* [The problem] The expected result is an exact copy of the lines from the one holding "1370x738 pixels." to the last line of the material, with pictures removed and nothing added.

* [Excerpted data]
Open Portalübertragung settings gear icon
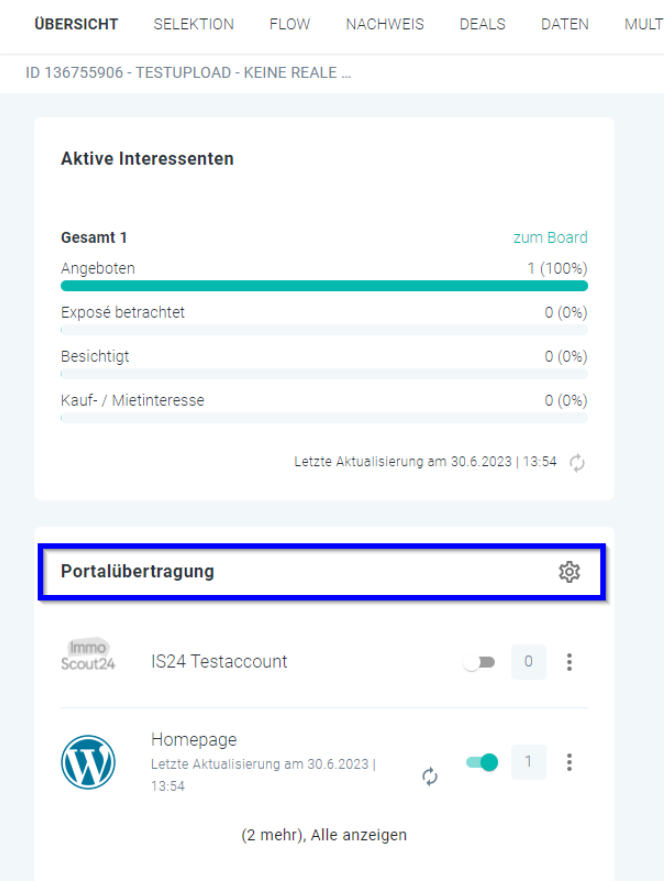 pos(569,572)
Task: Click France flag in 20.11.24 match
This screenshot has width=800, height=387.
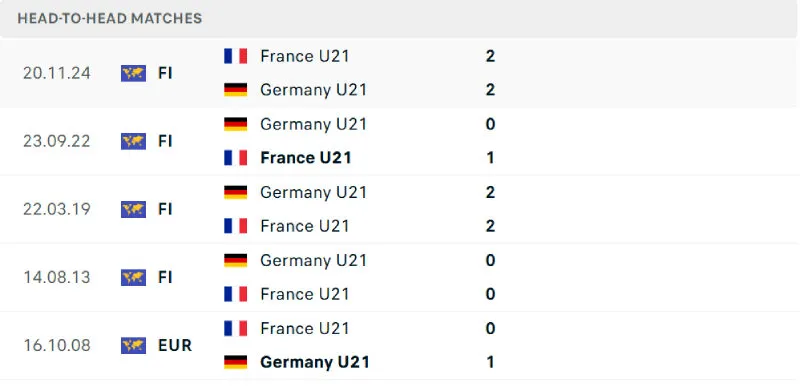Action: coord(235,56)
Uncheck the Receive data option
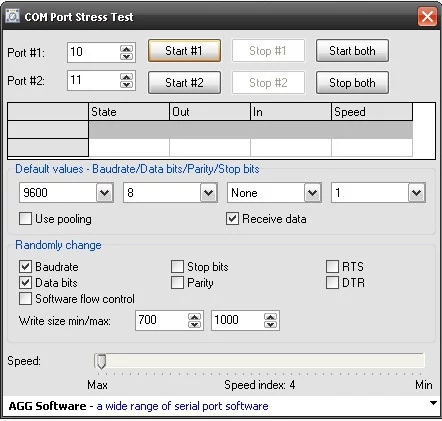This screenshot has width=442, height=421. [232, 219]
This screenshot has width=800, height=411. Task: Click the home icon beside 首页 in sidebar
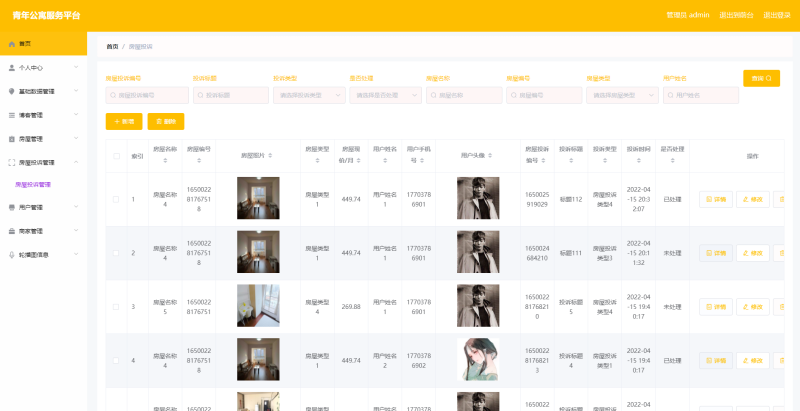pos(11,44)
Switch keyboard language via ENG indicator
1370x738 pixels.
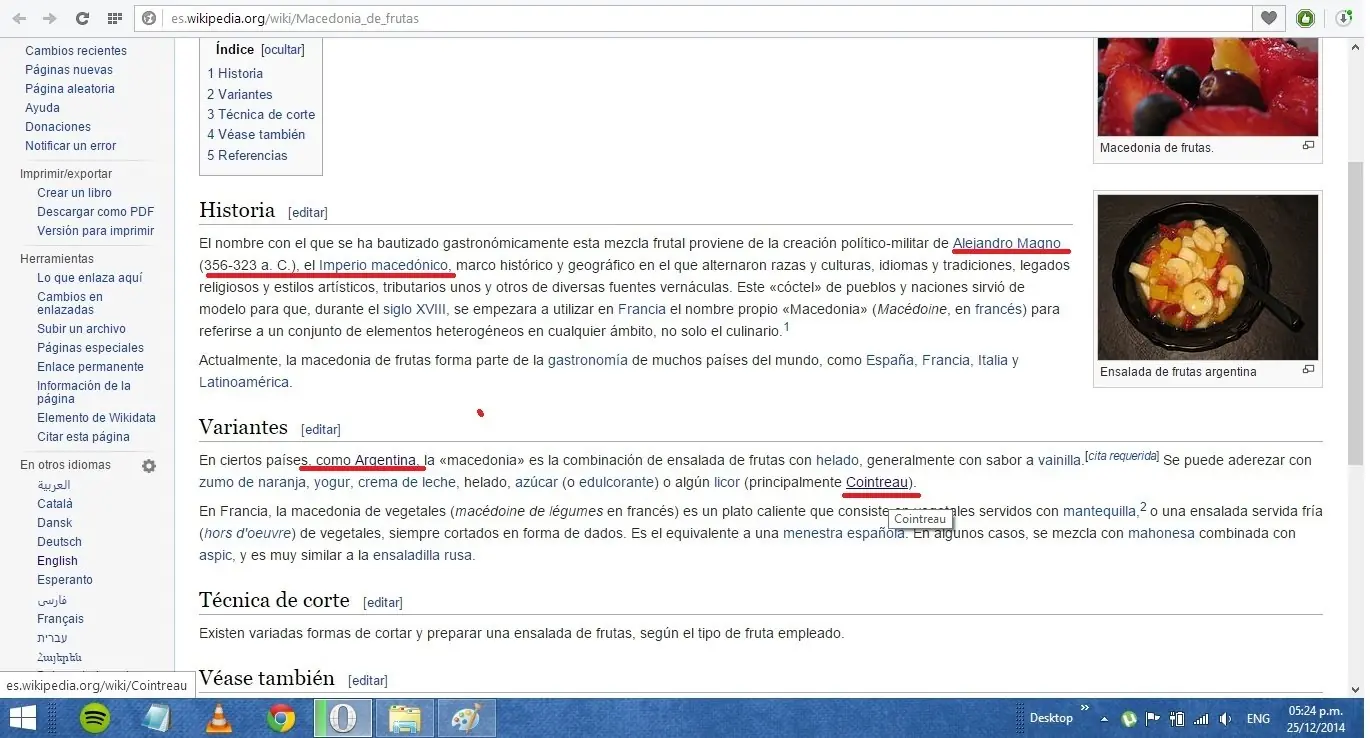(1258, 718)
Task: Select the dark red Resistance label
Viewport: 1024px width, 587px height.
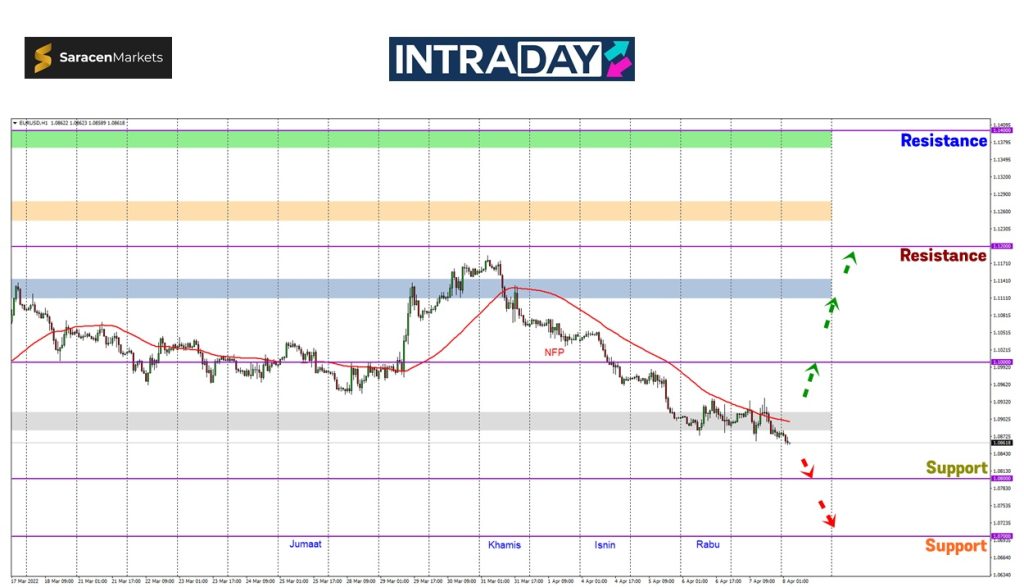Action: (942, 256)
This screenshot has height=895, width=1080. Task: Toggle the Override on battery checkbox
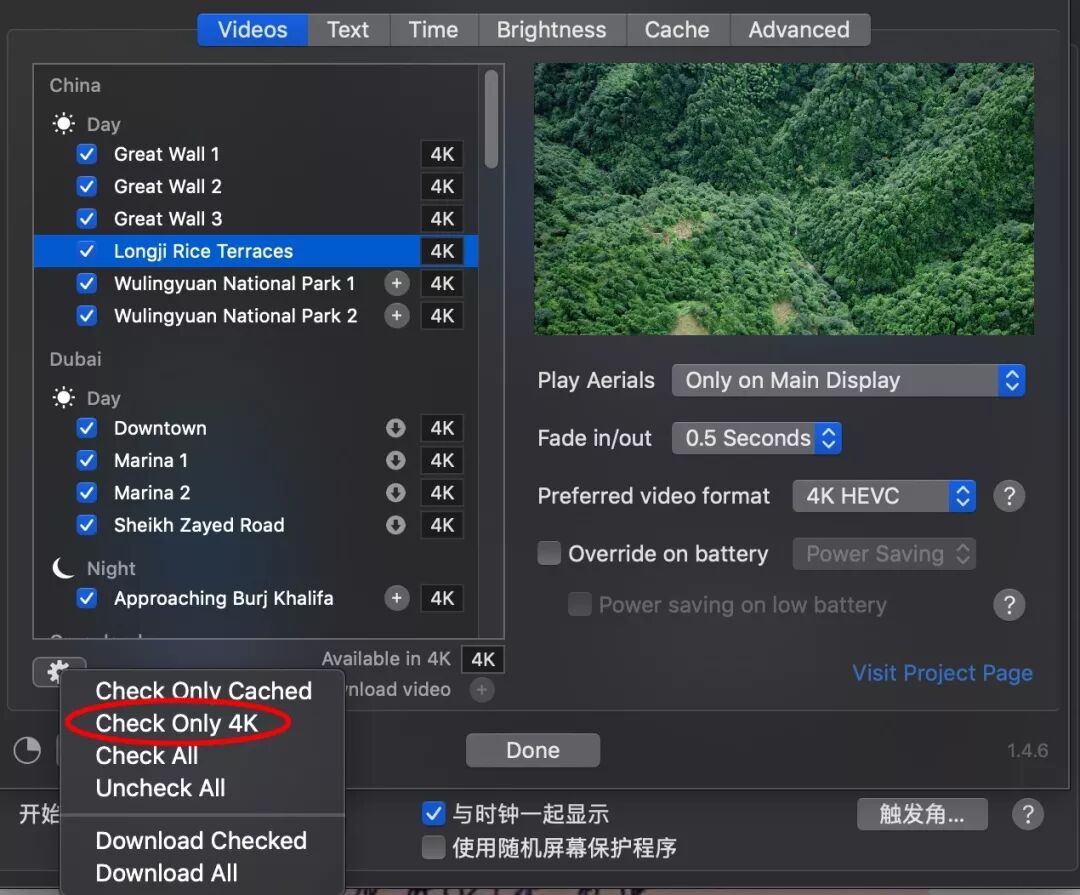(549, 553)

* [Solution for this problem]
1370x738 pixels.
(1258, 718)
Task: Select the dark red Resistance label
Viewport: 1024px width, 587px height.
Action: (942, 256)
This screenshot has height=895, width=1080. Task: Toggle the Override on battery checkbox
(549, 553)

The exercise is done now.